— Travail à réaliser —
1. Dans le message sur le calcul d'intégrales, de combien de degrés la calotte est-elle penchée vers l'axe des y lors du second calcul ?
2. Transcrivez fidèlement, dans le message sur le calcul d'intégrales, le passage qui s'ouvre sur les mots "je me suis imposé" et se referme sur les mots "est correcte ?".

— Texte à lire —
━━━━━━━━━━━━━━━━
Bonjour
j'ai besoin de calculer une integrale de surface un peu compliquée.
Aussi j'ai commencé par reviser les techniques d'integration.
et j'ai commencé par une integrale de volume (que je pensais simple !)
je me suis imposé un petit exercice a savoir calculer d'abord en coordonnées spheriques
une calotte sur une sphere et ensuite recalculer cette calotte quand elle est penchée de 45 degrés vers l'axe des y,
mais cette fois en coordonnées cartesiennes, mais ca ne colle pas et je ne trouve pas mon erreur.
question : est ce que le choix de mes borne d'integration est correcte ?
━━━━━━━━━━━━━━━━
(Entrées de données enregistrées)
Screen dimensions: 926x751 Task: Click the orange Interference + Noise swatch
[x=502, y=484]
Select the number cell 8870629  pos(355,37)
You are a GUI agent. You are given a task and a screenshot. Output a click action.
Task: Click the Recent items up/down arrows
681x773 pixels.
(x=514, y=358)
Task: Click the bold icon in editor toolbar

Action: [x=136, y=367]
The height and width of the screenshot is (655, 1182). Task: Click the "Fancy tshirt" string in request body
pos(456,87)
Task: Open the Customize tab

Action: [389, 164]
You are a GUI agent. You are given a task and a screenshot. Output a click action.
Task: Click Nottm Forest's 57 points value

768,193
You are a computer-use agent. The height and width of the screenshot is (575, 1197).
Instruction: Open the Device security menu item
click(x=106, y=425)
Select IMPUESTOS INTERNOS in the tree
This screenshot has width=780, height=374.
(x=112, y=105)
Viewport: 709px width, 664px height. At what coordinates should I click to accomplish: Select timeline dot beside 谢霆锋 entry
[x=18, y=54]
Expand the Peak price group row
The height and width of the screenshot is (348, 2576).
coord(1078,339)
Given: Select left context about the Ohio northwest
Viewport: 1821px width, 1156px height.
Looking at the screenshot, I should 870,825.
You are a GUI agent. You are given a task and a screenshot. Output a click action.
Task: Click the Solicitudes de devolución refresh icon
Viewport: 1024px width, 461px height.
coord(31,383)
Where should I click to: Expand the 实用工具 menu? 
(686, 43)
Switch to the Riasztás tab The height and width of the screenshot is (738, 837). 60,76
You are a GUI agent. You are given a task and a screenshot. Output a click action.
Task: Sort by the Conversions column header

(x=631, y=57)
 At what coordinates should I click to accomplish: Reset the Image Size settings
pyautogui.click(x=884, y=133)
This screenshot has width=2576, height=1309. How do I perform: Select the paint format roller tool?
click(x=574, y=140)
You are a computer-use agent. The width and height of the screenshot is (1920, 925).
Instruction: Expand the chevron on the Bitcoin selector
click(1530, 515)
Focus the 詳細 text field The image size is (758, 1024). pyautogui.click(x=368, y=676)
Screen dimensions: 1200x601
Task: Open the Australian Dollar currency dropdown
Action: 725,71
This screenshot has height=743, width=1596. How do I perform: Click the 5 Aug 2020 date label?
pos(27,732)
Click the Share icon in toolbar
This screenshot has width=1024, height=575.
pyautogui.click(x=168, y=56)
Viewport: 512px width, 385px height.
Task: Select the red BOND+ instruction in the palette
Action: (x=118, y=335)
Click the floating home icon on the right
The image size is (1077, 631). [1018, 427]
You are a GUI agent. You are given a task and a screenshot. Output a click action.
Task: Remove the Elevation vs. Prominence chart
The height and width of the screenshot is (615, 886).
━━━━━━━━━━━━━━━━
— Réponses aux problèmes —
1. De 45 degrés.

2.
je me suis imposé un petit exercice a savoir calculer d'abord en coordonnées spheriques
une calotte sur une sphere et ensuite recalculer cette calotte quand elle est penchée de 45 degrés vers l'axe des y,
mais cette fois en coordonnées cartesiennes, mais ca ne colle pas et je ne trouve pas mon erreur.
question : est ce que le choix de mes borne d'integration est correcte ?